[Records from a collection]

◆ ◆ ◆

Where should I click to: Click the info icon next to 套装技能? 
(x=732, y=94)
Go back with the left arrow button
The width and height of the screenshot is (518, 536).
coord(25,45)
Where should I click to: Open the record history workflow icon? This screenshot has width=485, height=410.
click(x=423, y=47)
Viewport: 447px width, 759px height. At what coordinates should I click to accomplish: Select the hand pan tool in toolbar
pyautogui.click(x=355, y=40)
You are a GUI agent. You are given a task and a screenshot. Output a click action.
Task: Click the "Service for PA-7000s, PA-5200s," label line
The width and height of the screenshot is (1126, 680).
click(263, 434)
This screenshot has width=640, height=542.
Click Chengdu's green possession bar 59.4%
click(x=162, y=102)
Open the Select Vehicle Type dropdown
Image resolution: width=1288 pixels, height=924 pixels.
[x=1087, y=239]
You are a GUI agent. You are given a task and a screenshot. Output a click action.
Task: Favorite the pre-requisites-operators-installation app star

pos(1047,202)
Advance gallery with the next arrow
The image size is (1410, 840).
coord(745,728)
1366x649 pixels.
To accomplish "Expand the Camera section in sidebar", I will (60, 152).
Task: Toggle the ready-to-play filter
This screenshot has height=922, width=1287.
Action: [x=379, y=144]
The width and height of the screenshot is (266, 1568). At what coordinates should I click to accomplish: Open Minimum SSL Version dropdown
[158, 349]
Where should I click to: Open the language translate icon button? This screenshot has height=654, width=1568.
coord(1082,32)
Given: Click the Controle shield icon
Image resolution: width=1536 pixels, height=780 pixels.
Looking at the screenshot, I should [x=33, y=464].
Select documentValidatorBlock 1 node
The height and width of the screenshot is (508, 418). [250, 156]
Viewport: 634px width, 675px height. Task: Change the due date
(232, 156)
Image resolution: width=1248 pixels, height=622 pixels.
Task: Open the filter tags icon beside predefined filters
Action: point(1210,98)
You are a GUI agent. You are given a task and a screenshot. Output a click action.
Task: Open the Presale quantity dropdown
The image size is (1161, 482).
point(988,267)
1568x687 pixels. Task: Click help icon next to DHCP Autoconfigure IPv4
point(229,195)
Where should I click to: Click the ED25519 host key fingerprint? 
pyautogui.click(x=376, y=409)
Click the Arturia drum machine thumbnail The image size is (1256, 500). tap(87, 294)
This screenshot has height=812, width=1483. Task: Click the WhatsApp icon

◆ ◆ ◆

Your task: Whatever appears in the data above should be set down again exactly.

Your response:
Where should I click to: Click the info icon next to 套装技能? 
(x=732, y=94)
Go back with the left arrow button
The width and height of the screenshot is (518, 536).
coord(25,45)
Where should I click to: Open the record history workflow icon? This screenshot has width=485, height=410.
click(x=423, y=47)
Viewport: 447px width, 759px height. At what coordinates should I click to accomplish: Select the hand pan tool in toolbar
pyautogui.click(x=355, y=40)
You are a GUI agent. You are given a task and a screenshot. Output a click action.
Task: Click the "Service for PA-7000s, PA-5200s," label line
The width and height of the screenshot is (1126, 680).
click(263, 434)
This screenshot has width=640, height=542.
Click Chengdu's green possession bar 59.4%
click(x=162, y=102)
Open the Select Vehicle Type dropdown
Image resolution: width=1288 pixels, height=924 pixels.
[x=1087, y=239]
You are a GUI agent. You are given a task and a screenshot. Output a click action.
Task: Favorite the pre-requisites-operators-installation app star

pos(1047,202)
Advance gallery with the next arrow
The image size is (1410, 840).
coord(745,728)
1366x649 pixels.
To accomplish "Expand the Camera section in sidebar", I will (60, 152).
Task: Toggle the ready-to-play filter
This screenshot has height=922, width=1287.
Action: [x=379, y=144]
The width and height of the screenshot is (266, 1568). At what coordinates should I click to accomplish: Open Minimum SSL Version dropdown
[158, 349]
Where should I click to: Open the language translate icon button? This screenshot has height=654, width=1568.
coord(1082,32)
Given: Click the Controle shield icon
Image resolution: width=1536 pixels, height=780 pixels.
Looking at the screenshot, I should [x=33, y=464].
Select documentValidatorBlock 1 node
The height and width of the screenshot is (508, 418). [250, 156]
Viewport: 634px width, 675px height. Task: Change the due date
(232, 156)
Image resolution: width=1248 pixels, height=622 pixels.
Task: Open the filter tags icon beside predefined filters
Action: point(1210,98)
You are a GUI agent. You are given a task and a screenshot. Output a click action.
Task: Open the Presale quantity dropdown
The image size is (1161, 482).
point(988,267)
1568x687 pixels. Task: Click help icon next to DHCP Autoconfigure IPv4
point(229,195)
Where should I click to: Click the ED25519 host key fingerprint? 
pyautogui.click(x=376, y=409)
Click the Arturia drum machine thumbnail The image size is (1256, 500). tap(87, 294)
This screenshot has height=812, width=1483. Task: Click the WhatsApp icon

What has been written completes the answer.